Brucellosis (Undulant Fever, Malta Fever, Abortus Fever): Clinical Presentations, Diagnosis And Treatment
Etiology Of Brucellosis
Clinical Manifestations Of Brucellosis
Brucellosis is an infectious disease of animals which is transmitted to man handling infective material or by ingestion of infected articles of food. Brucellosis is present all over the world, but it has been reported most frequently from USSR, Middle East, India, Europe, USA, Mexico and a large part of South America. Goats, dairy cattle, swine, sheep, dogs and other animals harbor the organisms. The placenta, fetus, milk and semen of these animals are infective to man. In most of the cases, the infection is acquired by contact with sick animals. Chronic brucella infection may occur as an occupational disease. Brucella abortus causes abortion in cattle but not in humans. Brucella melitensis infection spreads through infected goat’s milk, B.abortus is obtained from cattle and B.suis from pigs.
Pathogenesis: The organisms enter through the gastrointestinal tract or through abrasions in the skin and mucus membranes. They pass through the local lymph nodes into the blood stream to localize in the reticuloendothelial system of the bone marrow, spleen, lymph nodes and the liver. The phagocytosed bacilli survives in the phagocytic vacuoles of leucocytes. They multiply in the reticuloendothelial tissues to produce granulomas made up of epithelioid cells, giant cells, lymphocytes, and plama cells. Less frequently, granulomas are seen in the bones, endocardium and the testes. At autopsy, the brain, myocardium, testicles and the gall bladder show perivascular infiltration by lymphocytes.
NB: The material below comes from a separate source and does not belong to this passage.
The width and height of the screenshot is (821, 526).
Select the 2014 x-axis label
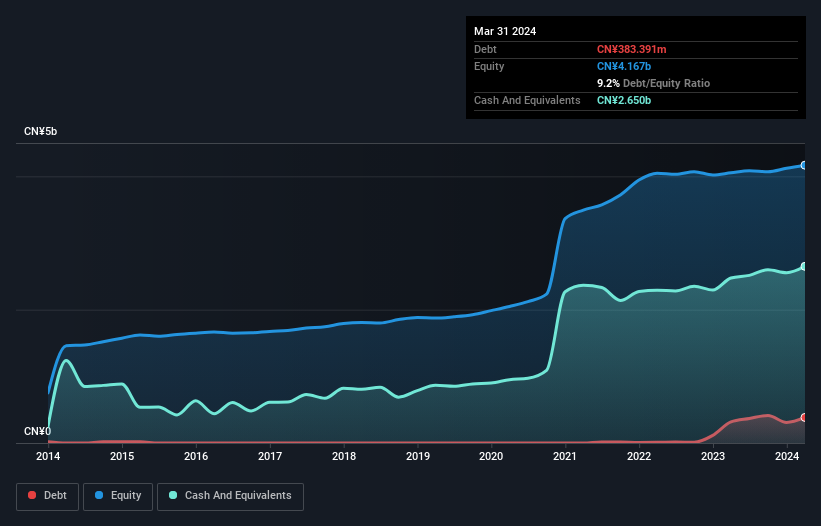point(48,456)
Clinical features: The incubation period is 2 to 3 weeks ( a few days to several months). The onset of the disease is gradual with vague general symptoms like fever, malaise, weakness, sweating, chills, arthralgias and backache. A few patients have abrupt onset with true undulant fever which shows wide fluctuations in temperature, extending for long periods. Spleen and lymph nodes are enlarged in some cases. Spinal tenderness, orchitis and arthritis are common. The joints are not permanently damaged. Endocarditis may occur rarely, but when it occurs it is serious. Other complications include meningocephalitis, nephritis hepatic and splenic suppuration, calcification in the liver and spleen, cholecystitis and uveitis. In some cases, pancytopenia may develop. If left untreated, the disease continues for days to several weeks and the patient recovers after a few relapses.
Clinical Manifestations Of Brucellosis
This infection presents with arthralgias and intermittent low grade fever. Serological tests and skin test may be positive.
Diagnosis: Clinically, the disease should be suspected when a patient presents with a typhoid like illness, lasting for more than a few weeks, especially if associated with spondylitis or arthritis. Diagnosis is confirmed by isolation of the organism from blood, bone marrow, or other tissues. The organisms are slow growing and hence isolation may take about six weeks. Special laboratory techniques are necessary to grow Brucella. Agglutinating antibodies are detectable. An intradermal skin test similar to tuberculin test uses Brucella antigen for diagnosis.
Treatment: Tetracycline in a dose of 500 mg X 6-hourly given before food along with streptomycin 0.5g every 12 hours is effective. This treatment has to be continued for 3 weeks. Cotrimoxazole in conventional doses is a useful alternative in those who fail to respond.
Prevention: Brucellosis can be eradicated from the community by first eliminating the disease from cattle by vaccination and removal of infected cattle. Pasteurisation of milk kills the organism. A live vaccine 19-B A is available for protecting persons at special risk.